* start Material provided *
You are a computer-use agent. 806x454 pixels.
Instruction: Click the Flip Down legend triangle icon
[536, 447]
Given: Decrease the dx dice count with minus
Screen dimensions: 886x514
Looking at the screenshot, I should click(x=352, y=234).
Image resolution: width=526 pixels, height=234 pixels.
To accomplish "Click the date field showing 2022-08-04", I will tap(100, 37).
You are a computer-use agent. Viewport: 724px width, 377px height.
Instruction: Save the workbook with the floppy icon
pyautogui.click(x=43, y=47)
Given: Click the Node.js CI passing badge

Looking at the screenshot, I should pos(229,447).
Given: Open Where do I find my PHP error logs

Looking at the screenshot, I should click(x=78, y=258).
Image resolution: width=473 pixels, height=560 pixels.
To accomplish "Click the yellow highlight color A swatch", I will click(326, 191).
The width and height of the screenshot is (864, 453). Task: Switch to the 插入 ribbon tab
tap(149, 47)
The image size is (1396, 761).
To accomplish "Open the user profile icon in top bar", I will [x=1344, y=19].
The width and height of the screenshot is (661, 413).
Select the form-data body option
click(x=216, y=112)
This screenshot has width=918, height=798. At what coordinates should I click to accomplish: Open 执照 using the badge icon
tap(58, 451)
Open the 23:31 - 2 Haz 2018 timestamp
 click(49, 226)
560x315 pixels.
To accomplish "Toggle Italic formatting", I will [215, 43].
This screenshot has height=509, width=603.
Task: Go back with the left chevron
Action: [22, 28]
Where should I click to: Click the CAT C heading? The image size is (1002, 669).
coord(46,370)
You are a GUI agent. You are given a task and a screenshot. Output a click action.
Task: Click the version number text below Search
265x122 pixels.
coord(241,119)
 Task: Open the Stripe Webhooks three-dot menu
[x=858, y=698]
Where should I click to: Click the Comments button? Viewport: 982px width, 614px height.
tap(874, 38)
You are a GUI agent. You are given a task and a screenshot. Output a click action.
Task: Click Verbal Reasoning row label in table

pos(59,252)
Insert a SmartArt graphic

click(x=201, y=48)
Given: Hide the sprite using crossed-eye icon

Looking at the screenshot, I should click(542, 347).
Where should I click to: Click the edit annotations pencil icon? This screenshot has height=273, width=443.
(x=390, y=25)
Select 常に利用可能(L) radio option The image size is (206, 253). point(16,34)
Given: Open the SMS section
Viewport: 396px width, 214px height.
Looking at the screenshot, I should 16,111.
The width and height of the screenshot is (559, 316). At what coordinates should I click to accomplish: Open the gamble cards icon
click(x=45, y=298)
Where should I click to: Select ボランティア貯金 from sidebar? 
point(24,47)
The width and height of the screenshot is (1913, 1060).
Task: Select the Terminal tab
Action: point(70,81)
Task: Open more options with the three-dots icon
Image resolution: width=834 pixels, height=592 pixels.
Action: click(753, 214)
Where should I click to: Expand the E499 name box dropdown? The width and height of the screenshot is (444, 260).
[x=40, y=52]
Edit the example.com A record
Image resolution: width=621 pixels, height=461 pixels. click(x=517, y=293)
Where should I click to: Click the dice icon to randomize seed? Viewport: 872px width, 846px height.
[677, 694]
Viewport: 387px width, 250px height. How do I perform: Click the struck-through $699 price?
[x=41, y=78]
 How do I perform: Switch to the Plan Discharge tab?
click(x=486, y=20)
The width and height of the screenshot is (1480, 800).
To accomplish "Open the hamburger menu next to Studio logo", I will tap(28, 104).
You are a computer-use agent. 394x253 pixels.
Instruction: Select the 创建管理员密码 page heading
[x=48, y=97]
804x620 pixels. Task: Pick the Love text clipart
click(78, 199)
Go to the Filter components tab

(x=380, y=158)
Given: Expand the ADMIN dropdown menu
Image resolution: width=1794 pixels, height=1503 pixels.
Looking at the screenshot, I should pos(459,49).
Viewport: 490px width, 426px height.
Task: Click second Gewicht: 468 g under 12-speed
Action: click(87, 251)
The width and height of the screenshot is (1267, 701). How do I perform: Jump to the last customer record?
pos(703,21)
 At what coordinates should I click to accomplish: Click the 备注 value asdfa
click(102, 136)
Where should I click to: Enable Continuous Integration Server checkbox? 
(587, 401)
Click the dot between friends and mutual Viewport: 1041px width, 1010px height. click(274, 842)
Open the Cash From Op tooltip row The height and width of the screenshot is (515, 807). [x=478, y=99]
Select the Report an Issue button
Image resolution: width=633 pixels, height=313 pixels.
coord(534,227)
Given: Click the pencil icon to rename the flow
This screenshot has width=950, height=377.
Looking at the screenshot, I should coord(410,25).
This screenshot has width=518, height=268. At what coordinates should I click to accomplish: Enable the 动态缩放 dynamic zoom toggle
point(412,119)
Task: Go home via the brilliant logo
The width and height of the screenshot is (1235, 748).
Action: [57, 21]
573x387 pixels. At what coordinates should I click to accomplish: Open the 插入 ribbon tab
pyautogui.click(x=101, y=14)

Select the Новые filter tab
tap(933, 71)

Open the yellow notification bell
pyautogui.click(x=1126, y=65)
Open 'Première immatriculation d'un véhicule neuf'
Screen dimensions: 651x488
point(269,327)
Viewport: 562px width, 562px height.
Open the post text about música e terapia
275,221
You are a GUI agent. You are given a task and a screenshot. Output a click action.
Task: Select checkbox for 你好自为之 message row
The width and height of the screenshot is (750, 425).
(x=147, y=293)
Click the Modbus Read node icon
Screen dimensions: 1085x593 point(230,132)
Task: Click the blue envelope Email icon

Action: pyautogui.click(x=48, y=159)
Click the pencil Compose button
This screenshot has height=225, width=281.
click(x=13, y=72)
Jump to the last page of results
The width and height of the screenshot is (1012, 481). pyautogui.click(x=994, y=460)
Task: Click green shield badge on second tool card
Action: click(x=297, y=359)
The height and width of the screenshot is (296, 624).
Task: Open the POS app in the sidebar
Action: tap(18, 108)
* end Material provided *
### Task brief:
Give every line of the entries above as a JSON list of strings, one string per line, with blank lines left out.

### Full answer:
[
  "You are a computer-use agent. 806x454 pixels.",
  "Instruction: Click the Flip Down legend triangle icon",
  "[536, 447]",
  "Given: Decrease the dx dice count with minus",
  "Screen dimensions: 886x514",
  "Looking at the screenshot, I should click(x=352, y=234).",
  "Image resolution: width=526 pixels, height=234 pixels.",
  "To accomplish \"Click the date field showing 2022-08-04\", I will tap(100, 37).",
  "You are a computer-use agent. Viewport: 724px width, 377px height.",
  "Instruction: Save the workbook with the floppy icon",
  "pyautogui.click(x=43, y=47)",
  "Given: Click the Node.js CI passing badge",
  "Looking at the screenshot, I should pos(229,447).",
  "Given: Open Where do I find my PHP error logs",
  "Looking at the screenshot, I should click(x=78, y=258).",
  "Image resolution: width=473 pixels, height=560 pixels.",
  "To accomplish \"Click the yellow highlight color A swatch\", I will click(326, 191).",
  "The width and height of the screenshot is (864, 453). Task: Switch to the 插入 ribbon tab",
  "tap(149, 47)",
  "The image size is (1396, 761).",
  "To accomplish \"Open the user profile icon in top bar\", I will [x=1344, y=19].",
  "The width and height of the screenshot is (661, 413).",
  "Select the form-data body option",
  "click(x=216, y=112)",
  "This screenshot has width=918, height=798. At what coordinates should I click to accomplish: Open 执照 using the badge icon",
  "tap(58, 451)",
  "Open the 23:31 - 2 Haz 2018 timestamp",
  " click(49, 226)",
  "560x315 pixels.",
  "To accomplish \"Toggle Italic formatting\", I will [215, 43].",
  "This screenshot has height=509, width=603.",
  "Task: Go back with the left chevron",
  "Action: [22, 28]",
  "Where should I click to: Click the CAT C heading? The image size is (1002, 669).",
  "coord(46,370)",
  "You are a GUI agent. You are given a task and a screenshot. Output a click action.",
  "Task: Click the version number text below Search",
  "265x122 pixels.",
  "coord(241,119)",
  " Task: Open the Stripe Webhooks three-dot menu",
  "[x=858, y=698]",
  "Where should I click to: Click the Comments button? Viewport: 982px width, 614px height.",
  "tap(874, 38)",
  "You are a GUI agent. You are given a task and a screenshot. Output a click action.",
  "Task: Click Verbal Reasoning row label in table",
  "pos(59,252)",
  "Insert a SmartArt graphic",
  "click(x=201, y=48)",
  "Given: Hide the sprite using crossed-eye icon",
  "Looking at the screenshot, I should click(542, 347).",
  "Where should I click to: Click the edit annotations pencil icon? This screenshot has height=273, width=443.",
  "(x=390, y=25)",
  "Select 常に利用可能(L) radio option The image size is (206, 253). point(16,34)",
  "Given: Open the SMS section",
  "Viewport: 396px width, 214px height.",
  "Looking at the screenshot, I should 16,111.",
  "The width and height of the screenshot is (559, 316). At what coordinates should I click to accomplish: Open the gamble cards icon",
  "click(x=45, y=298)",
  "Where should I click to: Select ボランティア貯金 from sidebar? ",
  "point(24,47)",
  "The width and height of the screenshot is (1913, 1060).",
  "Task: Select the Terminal tab",
  "Action: point(70,81)",
  "Task: Open more options with the three-dots icon",
  "Image resolution: width=834 pixels, height=592 pixels.",
  "Action: click(753, 214)",
  "Where should I click to: Expand the E499 name box dropdown? The width and height of the screenshot is (444, 260).",
  "[x=40, y=52]",
  "Edit the example.com A record",
  "Image resolution: width=621 pixels, height=461 pixels. click(x=517, y=293)",
  "Where should I click to: Click the dice icon to randomize seed? Viewport: 872px width, 846px height.",
  "[677, 694]",
  "Viewport: 387px width, 250px height. How do I perform: Click the struck-through $699 price?",
  "[x=41, y=78]",
  " How do I perform: Switch to the Plan Discharge tab?",
  "click(x=486, y=20)",
  "The width and height of the screenshot is (1480, 800).",
  "To accomplish \"Open the hamburger menu next to Studio logo\", I will tap(28, 104).",
  "You are a computer-use agent. 394x253 pixels.",
  "Instruction: Select the 创建管理员密码 page heading",
  "[x=48, y=97]",
  "804x620 pixels. Task: Pick the Love text clipart",
  "click(78, 199)",
  "Go to the Filter components tab",
  "(x=380, y=158)",
  "Given: Expand the ADMIN dropdown menu",
  "Image resolution: width=1794 pixels, height=1503 pixels.",
  "Looking at the screenshot, I should pos(459,49).",
  "Viewport: 490px width, 426px height.",
  "Task: Click second Gewicht: 468 g under 12-speed",
  "Action: click(87, 251)",
  "The width and height of the screenshot is (1267, 701). How do I perform: Jump to the last customer record?",
  "pos(703,21)",
  " At what coordinates should I click to accomplish: Click the 备注 value asdfa",
  "click(102, 136)",
  "Where should I click to: Enable Continuous Integration Server checkbox? ",
  "(587, 401)",
  "Click the dot between friends and mutual Viewport: 1041px width, 1010px height. click(274, 842)",
  "Open the Cash From Op tooltip row The height and width of the screenshot is (515, 807). [x=478, y=99]",
  "Select the Report an Issue button",
  "Image resolution: width=633 pixels, height=313 pixels.",
  "coord(534,227)",
  "Given: Click the pencil icon to rename the flow",
  "This screenshot has width=950, height=377.",
  "Looking at the screenshot, I should coord(410,25).",
  "This screenshot has width=518, height=268. At what coordinates should I click to accomplish: Enable the 动态缩放 dynamic zoom toggle",
  "point(412,119)",
  "Task: Go home via the brilliant logo",
  "The width and height of the screenshot is (1235, 748).",
  "Action: [57, 21]",
  "573x387 pixels. At what coordinates should I click to accomplish: Open the 插入 ribbon tab",
  "pyautogui.click(x=101, y=14)",
  "Select the Новые filter tab",
  "tap(933, 71)",
  "Open the yellow notification bell",
  "pyautogui.click(x=1126, y=65)",
  "Open 'Première immatriculation d'un véhicule neuf'",
  "Screen dimensions: 651x488",
  "point(269,327)",
  "Viewport: 562px width, 562px height.",
  "Open the post text about música e terapia",
  "275,221",
  "You are a GUI agent. You are given a task and a screenshot. Output a click action.",
  "Task: Select checkbox for 你好自为之 message row",
  "The width and height of the screenshot is (750, 425).",
  "(x=147, y=293)",
  "Click the Modbus Read node icon",
  "Screen dimensions: 1085x593 point(230,132)",
  "Task: Click the blue envelope Email icon",
  "Action: pyautogui.click(x=48, y=159)",
  "Click the pencil Compose button",
  "This screenshot has height=225, width=281.",
  "click(x=13, y=72)",
  "Jump to the last page of results",
  "The width and height of the screenshot is (1012, 481). pyautogui.click(x=994, y=460)",
  "Task: Click green shield badge on second tool card",
  "Action: click(x=297, y=359)",
  "The height and width of the screenshot is (296, 624).",
  "Task: Open the POS app in the sidebar",
  "Action: tap(18, 108)"
]